---- Supplied records
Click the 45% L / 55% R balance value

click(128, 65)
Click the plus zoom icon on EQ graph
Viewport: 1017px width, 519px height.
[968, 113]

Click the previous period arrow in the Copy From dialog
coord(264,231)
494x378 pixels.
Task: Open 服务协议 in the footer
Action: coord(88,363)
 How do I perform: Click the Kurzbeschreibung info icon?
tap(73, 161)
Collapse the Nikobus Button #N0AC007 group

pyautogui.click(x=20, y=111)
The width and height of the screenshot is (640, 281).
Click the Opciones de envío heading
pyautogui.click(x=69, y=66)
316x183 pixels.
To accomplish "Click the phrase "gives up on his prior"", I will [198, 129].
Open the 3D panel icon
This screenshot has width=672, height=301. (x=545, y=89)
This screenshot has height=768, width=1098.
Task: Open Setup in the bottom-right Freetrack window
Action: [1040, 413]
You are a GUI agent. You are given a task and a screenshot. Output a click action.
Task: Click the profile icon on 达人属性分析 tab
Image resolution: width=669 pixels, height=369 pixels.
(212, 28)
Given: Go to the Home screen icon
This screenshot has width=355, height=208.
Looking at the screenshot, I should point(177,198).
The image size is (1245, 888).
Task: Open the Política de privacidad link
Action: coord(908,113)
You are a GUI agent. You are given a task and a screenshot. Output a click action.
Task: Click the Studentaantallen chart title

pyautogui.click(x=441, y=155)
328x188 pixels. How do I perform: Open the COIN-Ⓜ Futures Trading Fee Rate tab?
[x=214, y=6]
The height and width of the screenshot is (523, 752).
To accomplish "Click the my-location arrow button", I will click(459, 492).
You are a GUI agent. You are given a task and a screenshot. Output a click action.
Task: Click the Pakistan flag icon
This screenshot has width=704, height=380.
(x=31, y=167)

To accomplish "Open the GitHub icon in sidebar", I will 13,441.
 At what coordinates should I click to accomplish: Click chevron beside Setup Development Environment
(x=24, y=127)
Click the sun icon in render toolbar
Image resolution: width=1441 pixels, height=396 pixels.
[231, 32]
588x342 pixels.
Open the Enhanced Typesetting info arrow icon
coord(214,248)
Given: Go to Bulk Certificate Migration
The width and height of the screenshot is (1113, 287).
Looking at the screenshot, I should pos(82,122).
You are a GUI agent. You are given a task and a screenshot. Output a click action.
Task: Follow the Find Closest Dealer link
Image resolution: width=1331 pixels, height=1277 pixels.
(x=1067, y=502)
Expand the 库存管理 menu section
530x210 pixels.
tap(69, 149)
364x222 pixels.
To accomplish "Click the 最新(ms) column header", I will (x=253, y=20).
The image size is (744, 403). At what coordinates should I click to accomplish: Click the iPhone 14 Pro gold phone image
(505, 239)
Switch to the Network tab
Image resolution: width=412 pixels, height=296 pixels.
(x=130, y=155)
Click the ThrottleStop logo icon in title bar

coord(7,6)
--------
### Task
Rewrite the records from the line with "Given: Go to the Home screen icon" to the line with "(x=31, y=167)", replacing "Pakistan" with "Canada" and leaving all else as it is.

### Final answer
Given: Go to the Home screen icon
This screenshot has width=355, height=208.
Looking at the screenshot, I should point(177,198).
The image size is (1245, 888).
Task: Open the Política de privacidad link
Action: coord(908,113)
You are a GUI agent. You are given a task and a screenshot. Output a click action.
Task: Click the Studentaantallen chart title

pyautogui.click(x=441, y=155)
328x188 pixels. How do I perform: Open the COIN-Ⓜ Futures Trading Fee Rate tab?
[x=214, y=6]
The height and width of the screenshot is (523, 752).
To accomplish "Click the my-location arrow button", I will click(459, 492).
You are a GUI agent. You are given a task and a screenshot. Output a click action.
Task: Click the Canada flag icon
This screenshot has width=704, height=380.
(x=31, y=167)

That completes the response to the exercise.